Tooling Innovations Speed Rotomolding Cycles

A number of improvements in rotational molds that are said to shorten cycle times have been unveiled by Kelch Corp., a producer of cast-aluminum rotational molds based in Cedarburg, Wis. Taken together, these tooling innovations are said to increase productivity significantly and reduce production costs. Among the specific advantages claimed are reduced manual labor required between cycles, decreased wear and tear on molds, and improved quality of parts.
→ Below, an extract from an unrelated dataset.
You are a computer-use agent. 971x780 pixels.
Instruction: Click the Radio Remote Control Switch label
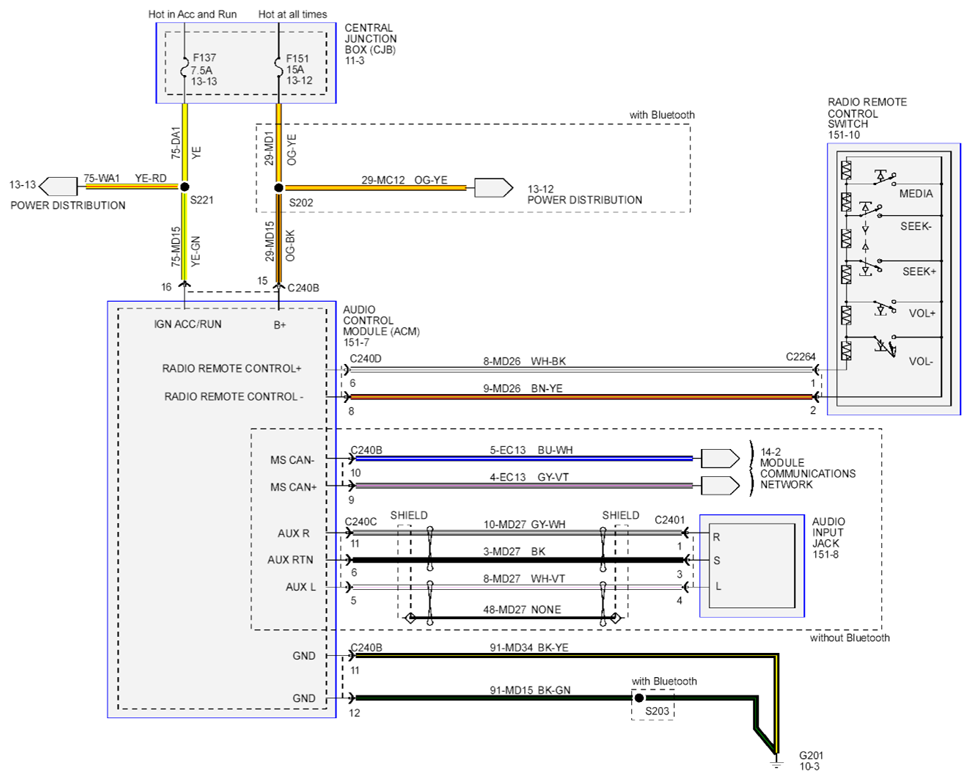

One development, called the Snap-Sert, is a handling device for securing threaded inserts within a rotational mold that permits rapid installation and demolding of the insert. Previously, threaded inserts had to be screwed manually onto the locating pin prior to molding and unscrewed after each molding cycle. The new system allows molded-in inserts to be held securely in place during the molding cycle, and then released automatically upon demolding without unscrewing them from the locating pin. It is said to cut servicing time by 50-75%, depending on the number of inserts in a part.

Fast release is accomplished through the use of a locking/unlocking device on the locating pin, which extends into the mold cavity through the housing wall of the mold. The locking/unlocking device protrudes from the pin, and internal threads of the threaded insert are engaged when the bore of the insert is placed over the pin. This permits the threaded insert to be slipped on and off for convenient loading and unloading, yet prevents the insert from being displaced during the molding cycle.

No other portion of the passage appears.